Why not Amazon's message service Simple Queue Service?
We moved our projects from MSMQ to ActiveMQ. its really better :)
ActiveMQ is open source queue ,based on Apache web server.
We used him in production on high frequently data workflow, where msmq have a lot of problem (we work with msmq a year)
The csharp implementation is nms
I'm currently working on an open source WCF based service bus. You can find it here: http://rockbus.codeplex.com/. It supports dynamic (#run-time) subscriptions, subcription repository (database), pluggable transports, XPath based content-based routing, transactional delivery over wcf protocols, roundrobin delivery, pluggable subscription evaluation, and more. Have a look!
Have you thought about using a service like IronMQ by http://Iron.io?
You wouldn't have any dependencies, could quickly prototype apps without setting up any queue infrastructure, and it's highly available and fast.
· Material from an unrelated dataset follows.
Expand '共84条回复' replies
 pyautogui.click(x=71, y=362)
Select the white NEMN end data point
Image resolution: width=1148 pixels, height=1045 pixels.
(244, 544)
There is not currently a locally installable version but it's based on the upcoming OpenStack protocol so there will be.
Btw I work for Iron.
Try https://github.com/mcintyre321/PieQ - this is my attempt to write a threadsafe, persistent, zero-config, embedded work queue. It probably needs a little love, but I think it might be the kind of tool you are looking for.
I have developed an InMemory JMS library which can be used to in testing JMS applications without really connecting to JMS providers/server (Think of hsqldb). You don't have to deal with connection or protocol or anything, all you need to do is to send and receive messages.